### Written instruction 1:
Reproduce word for word the part of the film event announcement that opens with the words containing "Joe Talbot (Director)" and closes with "The Roxie Theatre.".

### Page excerpt:

Join us for an evening of wine, film and discussion with Joe Talbot, Khaliah Neal and Carlton Evans, director and producers of the much-anticipated work-in-progress THE LAST BLACK MAN IN SAN FRANCISCO. The team recently returned from the Sundance Film Festival where they premiered AMERICAN PARADISE (2017), a short film about a forgotten man in Trump’s America who tries to shift his fate with the perfect crime. AMERICAN PARADISE is based on an unfortunately true story.

Both projects, THE LAST BLACK MAN IN SAN FRANCISCO and AMERICAN PARADISE address themes that are present in the current exhibition Where Is Here. Co-Curators Jacqueline Francis and Kathy Zarur will be in conversation with Talbot, Neal and Evans about the significance of place and location in these films about economic disparities and Bay Area gentrification. A screening of AMERICAN PARADISE will evoke questions about the ideal of paradise and what it looks like in America today.

Joe Talbot (Director) is a fifth-generation San Franciscan whose emerging body of work has been recognized by beloved auteur Guy Maddin as “gorgeous, powerful and moving.” He is a recent Sundance Institute fellow and was recently profiled in Filmmaker Magazine’s 25 New Faces issue, alongside LBM star Jimmie Fails, among the top new filmmakers to watch. Perhaps most proudly, though, for the lover of Old Hollywood, Joe’s work has shown at San Francisco’s last two remaining cinema palaces: The Castro Theatre and The Roxie Theatre.

### Stored records:
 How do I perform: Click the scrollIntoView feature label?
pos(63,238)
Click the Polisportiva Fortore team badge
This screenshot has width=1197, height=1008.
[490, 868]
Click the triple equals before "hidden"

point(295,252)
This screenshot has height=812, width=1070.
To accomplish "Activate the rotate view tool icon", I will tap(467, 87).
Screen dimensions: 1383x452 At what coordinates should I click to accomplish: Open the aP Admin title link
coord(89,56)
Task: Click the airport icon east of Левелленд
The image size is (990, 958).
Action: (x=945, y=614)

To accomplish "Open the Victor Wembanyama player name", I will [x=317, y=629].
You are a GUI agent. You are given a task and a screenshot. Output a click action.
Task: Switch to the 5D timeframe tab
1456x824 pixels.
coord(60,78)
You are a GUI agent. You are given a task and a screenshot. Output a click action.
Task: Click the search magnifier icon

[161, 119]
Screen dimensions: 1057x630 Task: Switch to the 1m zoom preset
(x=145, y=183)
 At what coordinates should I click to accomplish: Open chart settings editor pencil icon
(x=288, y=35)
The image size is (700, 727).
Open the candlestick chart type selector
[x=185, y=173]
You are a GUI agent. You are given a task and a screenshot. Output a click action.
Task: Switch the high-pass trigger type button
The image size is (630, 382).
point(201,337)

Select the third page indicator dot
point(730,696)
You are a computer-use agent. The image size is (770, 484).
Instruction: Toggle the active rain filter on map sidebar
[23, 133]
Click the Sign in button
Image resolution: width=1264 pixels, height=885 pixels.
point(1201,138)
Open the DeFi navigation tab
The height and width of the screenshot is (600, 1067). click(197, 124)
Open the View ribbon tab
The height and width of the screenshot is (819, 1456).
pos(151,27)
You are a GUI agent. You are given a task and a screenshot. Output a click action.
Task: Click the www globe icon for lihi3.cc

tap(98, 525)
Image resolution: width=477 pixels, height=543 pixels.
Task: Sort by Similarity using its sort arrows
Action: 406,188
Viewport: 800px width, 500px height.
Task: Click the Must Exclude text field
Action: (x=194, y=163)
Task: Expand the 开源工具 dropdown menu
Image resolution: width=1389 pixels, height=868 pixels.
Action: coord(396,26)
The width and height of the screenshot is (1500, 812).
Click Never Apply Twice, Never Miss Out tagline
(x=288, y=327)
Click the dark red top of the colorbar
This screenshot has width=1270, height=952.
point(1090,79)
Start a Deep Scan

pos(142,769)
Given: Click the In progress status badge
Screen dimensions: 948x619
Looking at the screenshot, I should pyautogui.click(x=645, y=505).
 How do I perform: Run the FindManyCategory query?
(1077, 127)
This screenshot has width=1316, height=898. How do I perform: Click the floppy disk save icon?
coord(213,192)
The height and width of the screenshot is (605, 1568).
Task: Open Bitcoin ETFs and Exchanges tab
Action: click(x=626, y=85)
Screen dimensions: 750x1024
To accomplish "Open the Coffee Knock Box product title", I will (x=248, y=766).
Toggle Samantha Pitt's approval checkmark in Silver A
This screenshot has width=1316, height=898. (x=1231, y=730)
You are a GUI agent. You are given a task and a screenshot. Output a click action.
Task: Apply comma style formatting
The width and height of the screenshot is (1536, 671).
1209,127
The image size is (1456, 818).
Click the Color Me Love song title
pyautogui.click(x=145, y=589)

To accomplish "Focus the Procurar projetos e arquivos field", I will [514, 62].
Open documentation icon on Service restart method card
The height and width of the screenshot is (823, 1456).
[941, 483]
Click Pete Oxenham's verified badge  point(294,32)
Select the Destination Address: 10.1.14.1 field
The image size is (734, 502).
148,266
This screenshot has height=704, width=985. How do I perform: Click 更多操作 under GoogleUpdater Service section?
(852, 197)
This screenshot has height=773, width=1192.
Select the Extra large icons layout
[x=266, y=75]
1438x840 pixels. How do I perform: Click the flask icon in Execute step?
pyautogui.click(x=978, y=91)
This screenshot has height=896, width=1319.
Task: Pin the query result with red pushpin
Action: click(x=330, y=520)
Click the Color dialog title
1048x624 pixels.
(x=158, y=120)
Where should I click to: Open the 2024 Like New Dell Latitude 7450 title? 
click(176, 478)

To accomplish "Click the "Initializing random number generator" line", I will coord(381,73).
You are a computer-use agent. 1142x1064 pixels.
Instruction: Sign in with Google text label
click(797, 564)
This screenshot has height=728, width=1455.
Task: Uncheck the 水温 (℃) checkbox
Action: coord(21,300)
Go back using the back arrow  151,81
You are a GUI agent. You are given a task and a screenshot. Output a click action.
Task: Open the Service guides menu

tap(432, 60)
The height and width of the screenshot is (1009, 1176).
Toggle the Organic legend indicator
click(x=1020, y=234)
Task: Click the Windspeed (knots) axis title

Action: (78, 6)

### Written instruction 2:
Quote the records from the line containing "This screenshot has height=704, width=985." through the line containing "[x=266, y=75]", both lines included.

### Correct response 1:
Joe Talbot (Director) is a fifth-generation San Franciscan whose emerging body of work has been recognized by beloved auteur Guy Maddin as “gorgeous, powerful and moving.” He is a recent Sundance Institute fellow and was recently profiled in Filmmaker Magazine’s 25 New Faces issue, alongside LBM star Jimmie Fails, among the top new filmmakers to watch. Perhaps most proudly, though, for the lover of Old Hollywood, Joe’s work has shown at San Francisco’s last two remaining cinema palaces: The Castro Theatre and The Roxie Theatre.

### Correct response 2:
This screenshot has height=704, width=985. How do I perform: Click 更多操作 under GoogleUpdater Service section?
(852, 197)
This screenshot has height=773, width=1192.
Select the Extra large icons layout
[x=266, y=75]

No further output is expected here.